Ukrainian philosopher, analyst and journalist

Volodymyr Yermolenko (Володимир Анатолійович Єрмоленко; born 1980) is a Ukrainian philosopher, essayist, translator, doctor of political studies (School of Advanced Studies in Social Sciences: EHESS, Paris), candidate of philosophical sciences (Kyiv, 2009), and senior lecturer at the Kyiv-Mohyla Academy. He is laureate of the Yurii Sheveliov Prize (2018) and of the Petro Mohyla Award (2021).

== Biography ==
Yermolenko was born Kyiv to a family of philosophers. His father, Anatolii Yermolenko, was director of the Institute of Philosophy. His mother taught philosophy at Kyiv Polytechnic Institute. He wrote his first philosophical work, "Buddhism and Western Culture", at the age of 15 for the Minor Academy of Sciences

In 2002, Yermolenko graduated from NaUKMA, and in 2003 from the Central European University in Budapest. In 2011, he defended his doctoral thesis at the School of Advanced Studies in Social Sciences (EHESS, Paris). He teaches at the Kyiv-Mohyla Academy.

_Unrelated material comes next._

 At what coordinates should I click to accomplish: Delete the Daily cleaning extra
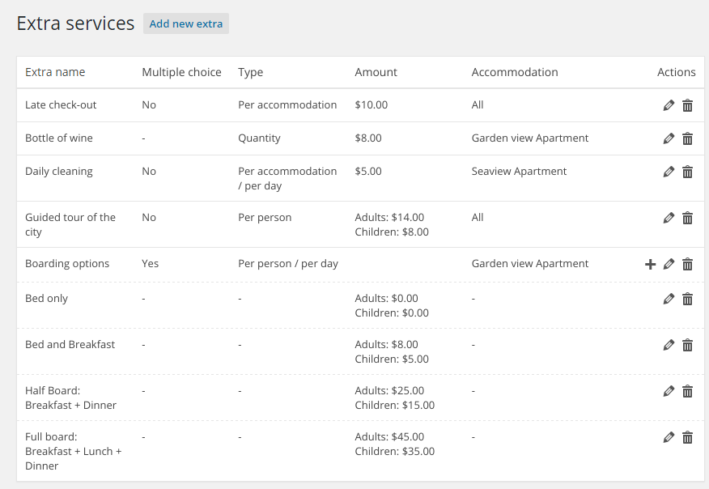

In 2020, together with Tetiana Oharkova, Yermolenko started the Kult podcast, dedicated to defining epochs in the history of culture and cult authors who had a great influence on the development of literature and culture.

Since November 2022 Yermolenko has served as president of PEN Ukraine.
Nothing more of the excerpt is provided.